Tags

XProc and Calabash: part 1

Context

Some time ago I developed an XML validation framework where two schema technologies are used in conjunction. First an XSD schema validation is done, followed by an ISO schematron validation using xsd schema-aware XPath expressions in the rules, where tests are done on the datatypes, not on the elements themselves, to assert additional constraints on the XML file, which can not be checked by xsd version 1.0.
An example of such a schematron rule:

<rule context="element(*, dcterms:PeriodOfTime)[end]">
<assert test="start lt end">Startdate must be before enddate.</assert>
</rule>

This framework asks for a pipeline approach where those two validating processes can be connected together.

Since in the XML world XProc: An XML Pipeline Language is approaching final W3C Recommendation, I thought it should be a good exercise to write the two-stage validation XProcwise.
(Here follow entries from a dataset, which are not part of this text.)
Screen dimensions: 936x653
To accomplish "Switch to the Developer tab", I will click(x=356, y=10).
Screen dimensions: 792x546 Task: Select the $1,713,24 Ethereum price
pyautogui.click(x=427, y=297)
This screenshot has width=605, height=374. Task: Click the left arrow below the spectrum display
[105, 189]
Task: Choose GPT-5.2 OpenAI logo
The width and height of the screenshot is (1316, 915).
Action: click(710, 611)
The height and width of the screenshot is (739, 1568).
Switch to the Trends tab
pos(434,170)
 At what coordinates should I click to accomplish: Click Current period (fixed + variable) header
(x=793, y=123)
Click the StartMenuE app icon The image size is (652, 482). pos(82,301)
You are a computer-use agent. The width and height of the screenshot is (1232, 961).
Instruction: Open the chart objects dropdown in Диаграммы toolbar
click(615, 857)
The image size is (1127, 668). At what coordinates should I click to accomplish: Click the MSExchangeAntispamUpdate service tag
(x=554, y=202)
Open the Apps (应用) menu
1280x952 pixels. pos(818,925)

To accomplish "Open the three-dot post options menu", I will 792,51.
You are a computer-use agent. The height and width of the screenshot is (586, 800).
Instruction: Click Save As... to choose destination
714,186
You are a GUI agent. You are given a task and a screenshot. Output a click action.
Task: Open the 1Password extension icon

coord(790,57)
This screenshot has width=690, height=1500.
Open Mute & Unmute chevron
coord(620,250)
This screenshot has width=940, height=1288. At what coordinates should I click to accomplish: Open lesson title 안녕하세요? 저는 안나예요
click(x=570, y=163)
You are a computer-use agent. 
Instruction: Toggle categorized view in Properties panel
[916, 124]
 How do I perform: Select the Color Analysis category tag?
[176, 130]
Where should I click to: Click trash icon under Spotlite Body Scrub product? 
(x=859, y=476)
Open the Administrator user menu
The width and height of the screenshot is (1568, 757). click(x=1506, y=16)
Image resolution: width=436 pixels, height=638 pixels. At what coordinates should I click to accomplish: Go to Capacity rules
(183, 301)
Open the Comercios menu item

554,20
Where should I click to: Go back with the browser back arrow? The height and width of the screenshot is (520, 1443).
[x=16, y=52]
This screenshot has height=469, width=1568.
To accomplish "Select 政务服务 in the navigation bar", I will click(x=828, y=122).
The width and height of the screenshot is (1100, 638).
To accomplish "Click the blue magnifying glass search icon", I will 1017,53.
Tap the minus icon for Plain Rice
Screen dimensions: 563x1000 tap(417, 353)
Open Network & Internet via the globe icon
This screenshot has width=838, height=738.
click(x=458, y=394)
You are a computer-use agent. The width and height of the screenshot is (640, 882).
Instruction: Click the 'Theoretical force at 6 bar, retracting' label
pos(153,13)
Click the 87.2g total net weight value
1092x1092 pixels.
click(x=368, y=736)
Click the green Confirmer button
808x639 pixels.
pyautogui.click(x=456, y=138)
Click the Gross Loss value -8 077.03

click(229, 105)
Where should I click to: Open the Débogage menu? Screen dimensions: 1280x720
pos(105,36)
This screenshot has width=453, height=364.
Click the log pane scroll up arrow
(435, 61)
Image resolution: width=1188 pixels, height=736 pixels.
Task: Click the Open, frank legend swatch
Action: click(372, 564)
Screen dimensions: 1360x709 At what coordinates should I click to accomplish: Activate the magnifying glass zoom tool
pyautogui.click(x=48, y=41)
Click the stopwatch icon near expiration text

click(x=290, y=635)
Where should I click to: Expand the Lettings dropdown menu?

XProc is an XML vocabulary for which a RelaxNG compact scheme is referenced in the spec. The first thing we did was pulling in the schema in our favourite XML editor to start our first XProc file.

Loading the RelaxNG file into Oxygen

with this as result: an empty pipeline file.

Empty pipeline file

Validating with an XSD schema

What we want to do in the first phase is validating an XML file using an XSD file.

In the spec one find all kinds of steps one can use in an XML pipeline. One of the optional ones is "p:validate-with-xml-schema".

This step is declared as follows.

validate-with-xml-schema

meaning this step takes two inputs: the XML itself, the XSD schema and generates one output 'result'. In addition you can pass some options.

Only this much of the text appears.